THE FACE OF YOUR VOICE (2019) by Frederik De Wilde
Privacy and Surveillance — An exploration at the intersection of art, science, and technology
Every person carries a singular acoustic signature: the voice.
We use it to exchange information, to tell stories, to persuade and to confess. Yet beyond language, the voice encodes identity.
Today, with contemporary AI systems, even a brief recording can be sufficient to authenticate, classify, and identify a speaker.
What once seemed speculative—echoing the ambitions of companies such as Lernout & Hauspie—has become commonplace. Voice activates assistants like Siri. Increasingly, it does more than respond; it reveals.
The Face of Your Voice pushes this premise further: Can a face be reconstructed from a voice sound sample alone?

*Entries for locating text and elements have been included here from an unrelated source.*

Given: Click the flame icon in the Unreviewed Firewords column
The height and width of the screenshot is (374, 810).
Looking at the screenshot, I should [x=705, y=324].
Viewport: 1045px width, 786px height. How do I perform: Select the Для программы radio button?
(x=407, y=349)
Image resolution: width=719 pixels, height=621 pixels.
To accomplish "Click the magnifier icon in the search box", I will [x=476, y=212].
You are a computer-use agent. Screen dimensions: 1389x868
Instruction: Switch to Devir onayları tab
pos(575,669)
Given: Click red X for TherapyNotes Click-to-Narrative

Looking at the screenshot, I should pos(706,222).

Through artificial intelligence, raw acoustic data is translated into information, then transformed into visual form. A neural network—trained like an artificial nervous system—learns correlations between speech patterns and facial features. From tone, cadence, and resonance, it generates a portrait: age, gender, ethnicity—rendered as a frontal face with a neutral expression. A canonical human mask derived from data.
The artworks in this series are generated from voice samples of prominent public figures: Jeff Bezos, Elon Musk, Eminem, and Kim Kardashian. Their reconstructed faces emerge not from photographic input, but from acoustic data alone—highlighting both the power and the ambiguity of algorithmic inference. The resulting portraits oscillate between resemblance and abstraction, between recognition and projection.

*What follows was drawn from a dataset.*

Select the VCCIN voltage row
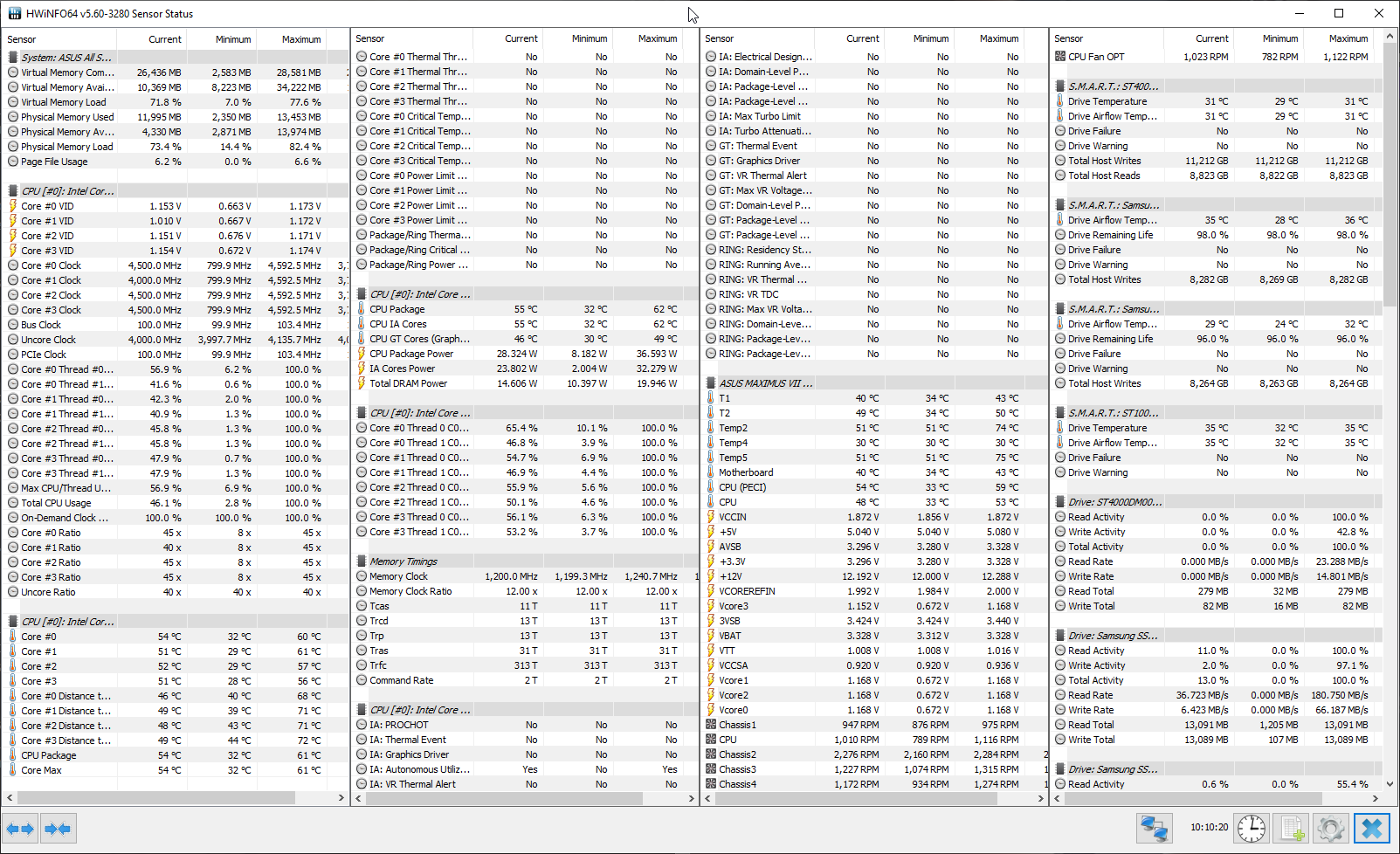The height and width of the screenshot is (854, 1400). click(x=732, y=517)
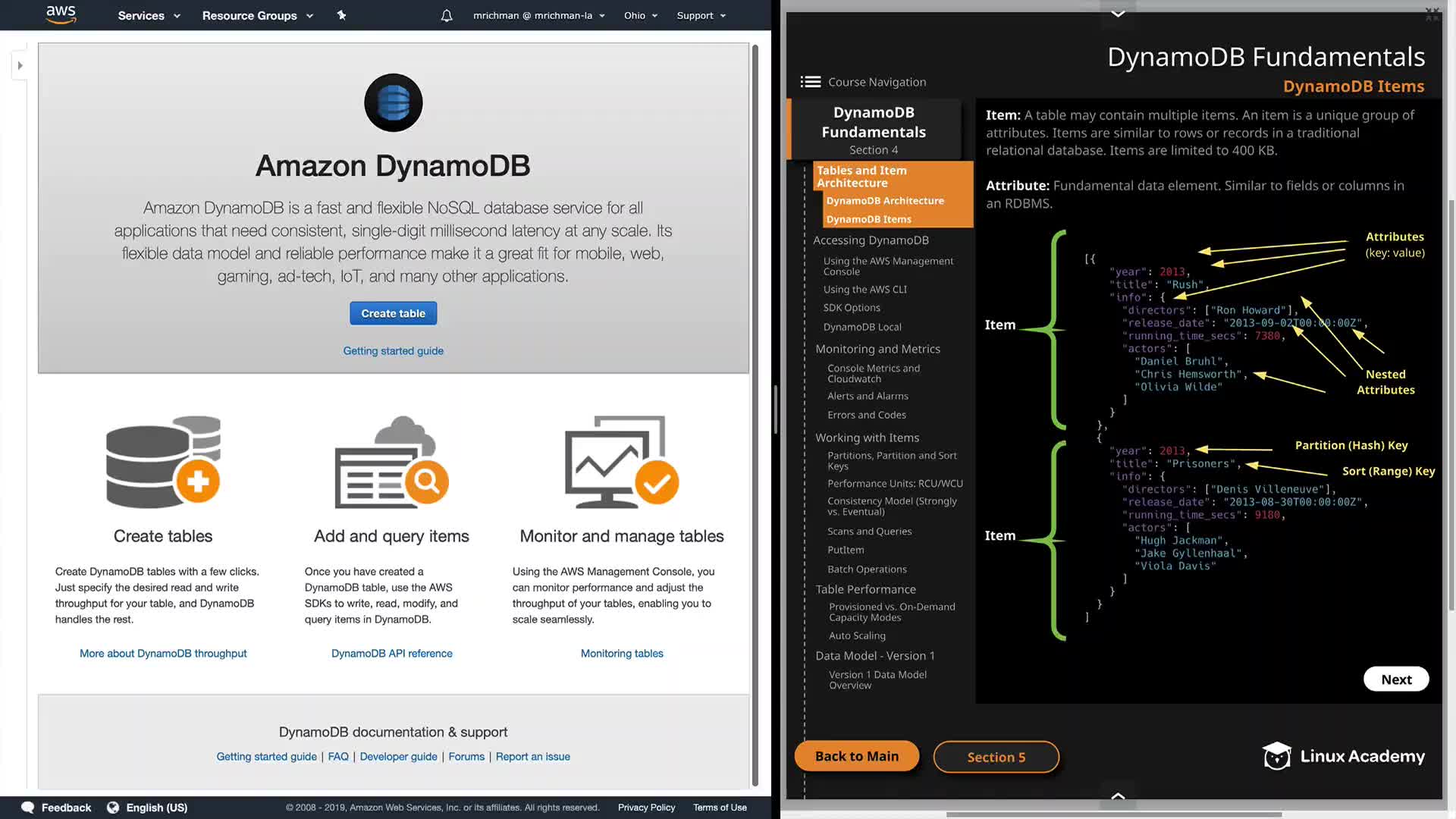Expand the left side navigation panel arrow

[x=20, y=65]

The project raises urgent questions.
If a voice can be reverse-engineered into a face, where does identity reside? A voice cannot simply be exchanged like a password. And yet technologies increasingly manipulate and synthesize it. As voice interfaces become frictionless—natural language replacing buttons and screens—technology recedes into the background. We speak, and the world responds. But when does convenience become surveillance? When does representation become misrepresentation? Can innovation evolve in step with ethics?

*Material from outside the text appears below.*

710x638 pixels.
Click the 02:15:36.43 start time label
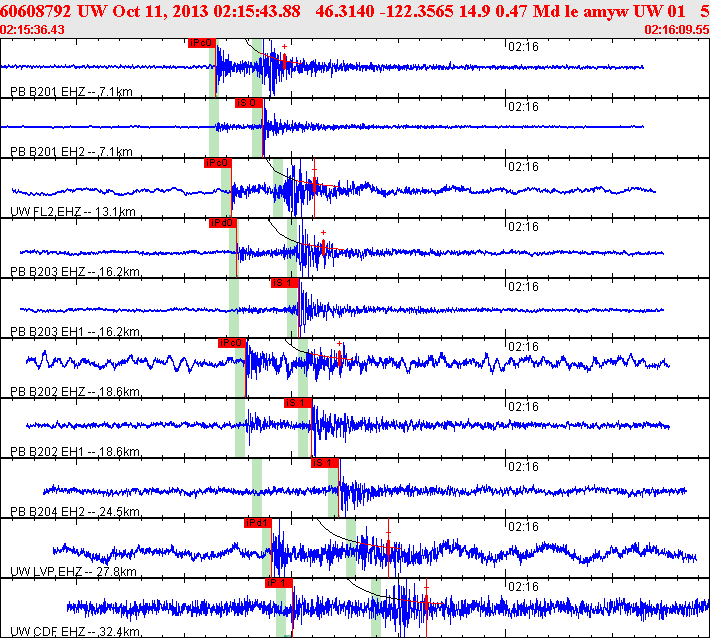click(x=32, y=30)
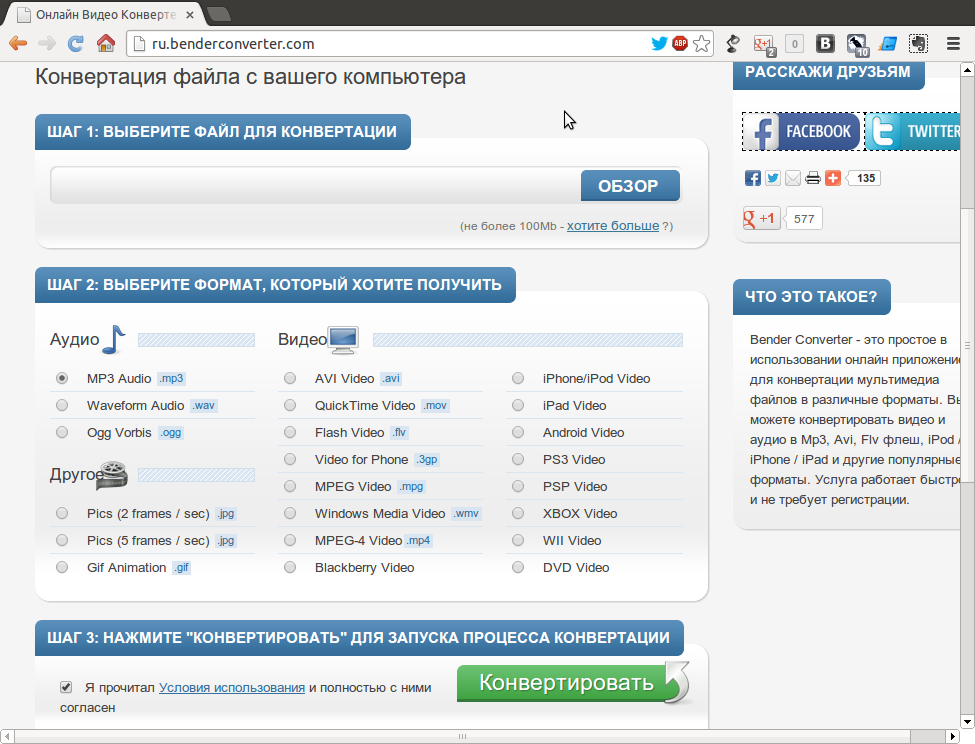Choose AVI Video as output format

coord(290,379)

The Face of Your Voice situates itself within these tensions.
It extends the research of Speech2Face: Learning the Face Behind a Voice, developed at Massachusetts Institute of Technology, which demonstrated that deep neural networks trained on millions of online videos can infer facial characteristics directly from audio. Using self-supervised learning—leveraging the natural co-occurrence of faces and speech in internet footage—the system learns without explicit labeling.
This artistic continuation translates scientific inquiry into embodied experience. It asks not only what can be inferred, but what it means. For now, we are left with an uncanny encounter. We listen to ourselves—and see what the machine hears.
Perhaps the face it finds resembles us. Perhaps it does not.
The Face of Your Voice is the result of a collaboration with Tae-Hyun Oh (Massachusetts Institute of Technology).
The project was featured in Neural under the title “The Face of Your Voice 3D, from the Verbal to the Physiognomic”, situating the work within critical discourse on media art, AI, and digital culture.